Success + Fun = They will come
Simply, this means that if you make your students feel successful regardless of the level that they’re at and if you make sure they have fun, then this won’t be hard at all!
Success
In order to build success in your students you need to make sure you choose appropriate and fun literature for your students. Please don’t program Lincolnshire Posy when your students are only capable of The Tempest. They will not feel successful, they will not have fun, and they will quit.
Students deserve to feel great about the concerts and performances that they give! This includes making sure that you’ve taught students more than the notes and rhythms. Beginners love flexing that they can play music that sounds sophisticated with the dynamics and the articulations. Don’t ignore these things with your beginners; they are capable.
Last year I was able to get my 8th grade band (half beginners and half second year, three IEP students) to play in three time signatures, six key signatures (some limited ranges for my newer members), and we were doing excellent with dynamic and tempo changes.

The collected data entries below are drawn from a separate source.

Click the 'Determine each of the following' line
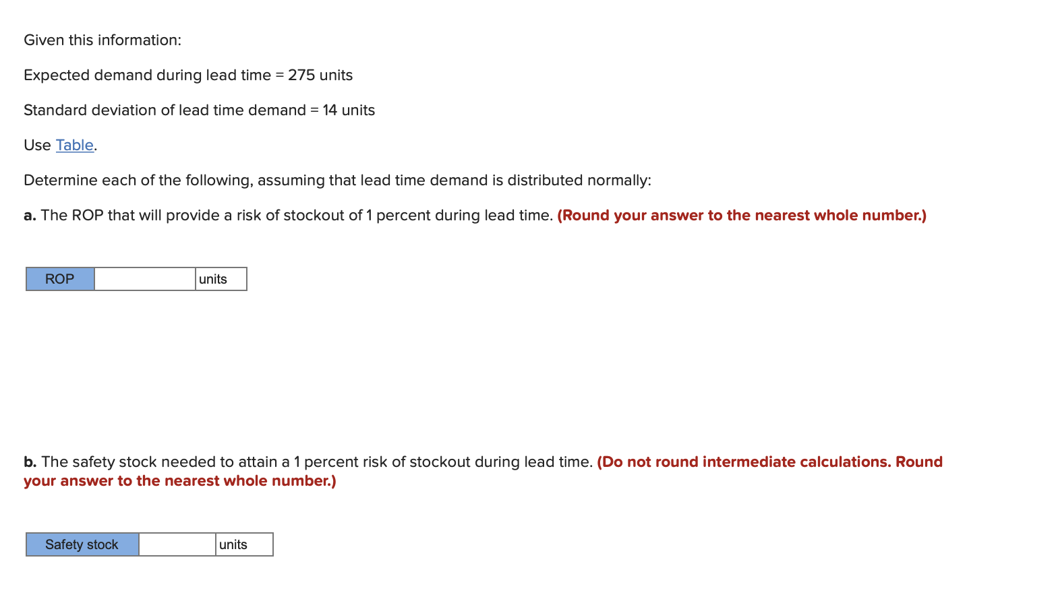1056x601 pixels. pyautogui.click(x=336, y=180)
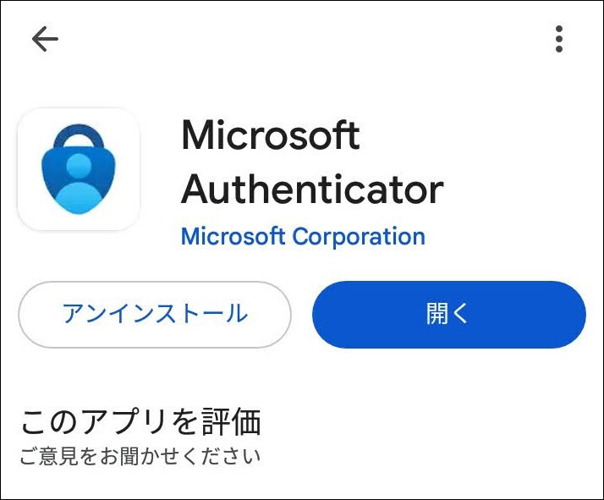
Task: Uninstall Microsoft Authenticator via the outlined button
Action: [x=155, y=315]
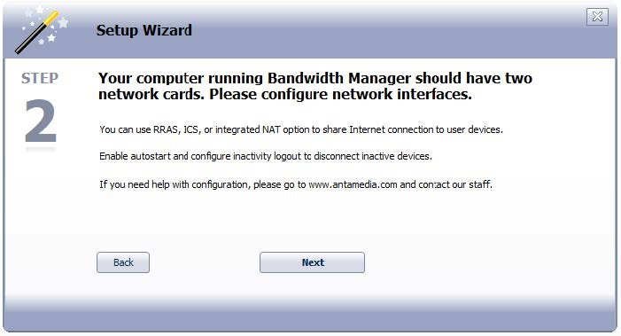
Task: Select the large white star beside the wand
Action: pos(63,22)
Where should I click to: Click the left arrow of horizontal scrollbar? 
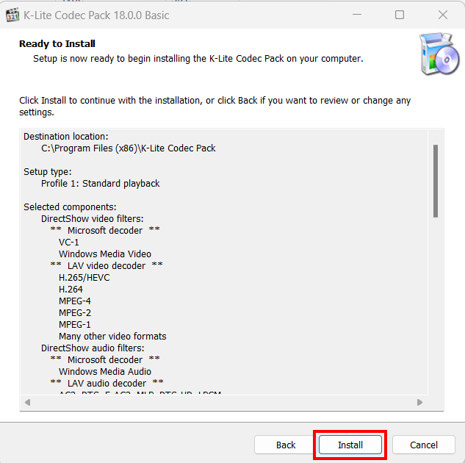[28, 402]
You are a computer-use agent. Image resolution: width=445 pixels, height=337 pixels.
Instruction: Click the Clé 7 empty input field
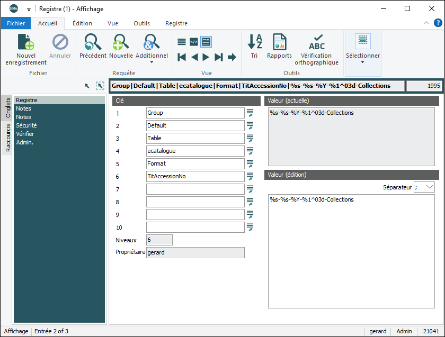pyautogui.click(x=195, y=189)
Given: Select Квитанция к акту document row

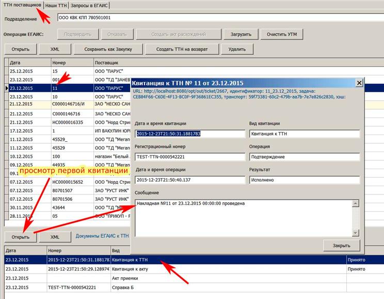Looking at the screenshot, I should pyautogui.click(x=194, y=269).
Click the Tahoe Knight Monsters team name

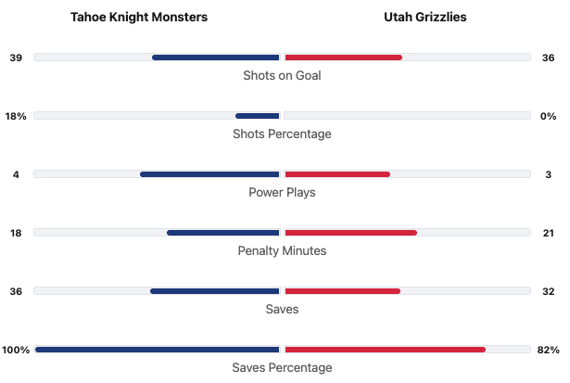139,18
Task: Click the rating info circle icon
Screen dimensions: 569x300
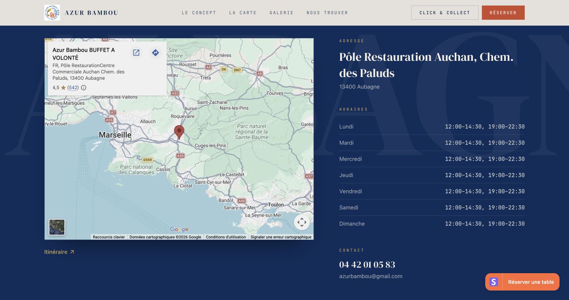Action: pyautogui.click(x=84, y=88)
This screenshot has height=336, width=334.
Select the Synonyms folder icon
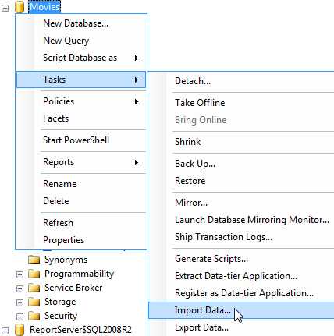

If I had had another month of school we would have gotten all those subtle articulations as well.
Build in assessments to check on skills and brag about the students that do really well. Hang up student work that displays great effort or something to strive for. Post pictures of students that travel to auditions with you and even more pictures of students who made the audition at the event (the candids are the best). If you have students that compose music then make sure to play a piece of theirs on the concert or let everyone know that they placed in a student composition competition.
There is no wrong way to make students feel successful and this is half of the battle to get them to join and stay in your program. Let’s talk about the other half now.

Fun
This is everything from you just being nice and fun with the kids to making sure there are non-instrument days where the focus is having fun away from the instruments. Part of having fun in a performing ensemble is just performing fun music. If I were still at my old school we were going to play a piece called Santa the Barbarian and another piece called Carol of the Boombuckets on the christmas program. My 7th graders becoming 8th graders loved both pieces and were so excited to play them. I’m not sure what they did instead, but hopefully the new guy is having a blast with them.
Currently, I teach elementary music (I never got to finish blogging all things middle school, so I’m getting all these ideas fleshed out here). My students this year turned the story book “Snowmen at Night” into an entire production with musical performances and student-created creative movements and everything. The kids had a ton of fun and the parents and staff thought it was great.
My middle schoolers loved traveling to auditions and performance assessment because who doesn’t love missing school to make music instead. We had just begun fundraising for a music in the parks field trip before I resigned.
You can also gamify certain parts of your curriculum to help students buy into the class more. Don’t just assume that they love sitting in a chair in front of you and hearing you talk about half notes.
Also, students like to know that you’re a real person. I can’t tell you the amount of times I’ve just sat down and had lunch with some students. I had tons of students that always wanted to show me theri dresses or nails for the school dance and plenty of students also wanted to show me their suits. On reward days where we take a well deserved day of rest I would play card games with the students. So much of the students having fun is them enjoying who you are as a person.

I’ll say this again here, if students feel successful in it they will have more fun without you having to ham it up.
So wrack your brain and try to think about how you make the students in your classes feel successful. What do you do to make class fun?